» **Tasks and exercises**:
1) Please condense the paragraph of the convergence excerpt that begins "Here $S_N:=$" into a short bulleted list that keeps its definitions, conditions, and conclusion.
2) Answer these from the convergence excerpt:
(a) How is $J_{A_i}$ defined?
(b) What must the coefficients $a_0$ through $a_N$ add up to?
(c) Which numbered condition on β does the excerpt ask about dropping?
3) Pick up the convergence excerpt after its final sentence and continue it.

*** Supplied text

Here $S_N:=a_{0}I+a_1{J}_{A_1}+a_2{J}_{A_2}+\cdots +a_N{J}_{A_N}$ with $J_{A_i}={(I+A_i)}^{-1}$, for $i=1,2,\dots ,N$. $0<a_k<1$, for $k=0,1,2,\dots ,N$, and ${\sum }_{k=0}^N{a}_k=1$. Then $\{x_n\}$ converges strongly to the common point in $N(A_i)$, where $i=1,2,\dots ,N$.

How do we show the convergence of the iterative sequence $\{x_n\}$ in (1.8) if β loses the additional condition (1.7)? How about the convergence of $\{x_n\}$ if different $A_i$ has different coefficient in (1.8)?

******
*** Data block

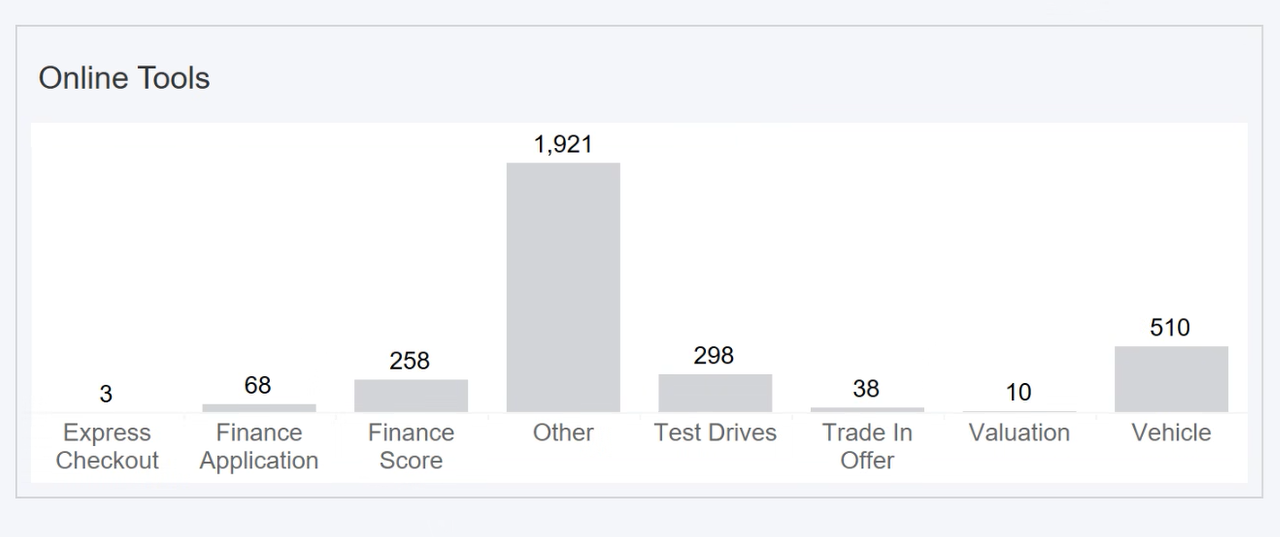The width and height of the screenshot is (1280, 537).
Task: Click the Test Drives bar
Action: 715,393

******

» **Task answers**:
1)
- $S_N = a_0 I + a_1 J_{A_1} + a_2 J_{A_2} + \cdots + a_N J_{A_N}$, where $J_{A_i} = (I + A_i)^{-1}$ for $i = 1, 2, \dots, N$.
- Each coefficient satisfies $0 < a_k < 1$ for $k = 0, 1, 2, \dots, N$, and the coefficients sum to 1.
- Conclusion: $\{x_n\}$ converges strongly to the common point in $N(A_i)$, $i = 1, 2, \dots, N$.

2)
(a) $J_{A_i} = (I + A_i)^{-1}$, for $i = 1, 2, \dots, N$.
(b) They must add up to 1.
(c) Condition (1.7).

3)
To answer these questions, Wei and Tan presented the following iterative scheme in [18]:

$$\begin{array}{r}{x}_1\in C,\\ u_n=Q_C[(1-{\alpha }_n)(x_n+e_n)],\\ v_n=(1-{\beta }_n)x_n+{\beta }_n{S}_n{u}_n,\\ x_{n+1}={\gamma }_n{x}_n+(1-{\gamma }_n)S_n{v}_n,n\ge 1,\end{array}$$

(1.9)

where $\{e_n\}\subset E$ is the error sequence and ${\{A_i\}}_{i=1}^N$ is a finite family of m-accretive mappings. $S_n:=a_{0}I+a_1{J}_{r_{n,1}}^{A_1}+a_2{J}_{r_{n,2}}^{A_2}+\cdots +a_N{J}_{r_{n,N}}^{A_N}$, $J_{r_{n,i}}^{A_i}={(I+r_{n,i}{A}_i)}^{-1}$, for $i=1,2,\dots ,N$, ${\sum }_{k=0}^N{a}_k=1$, $0<a_k<1$, for $k=0,1,2,\dots ,N$. Some strong convergence theorems are obtained.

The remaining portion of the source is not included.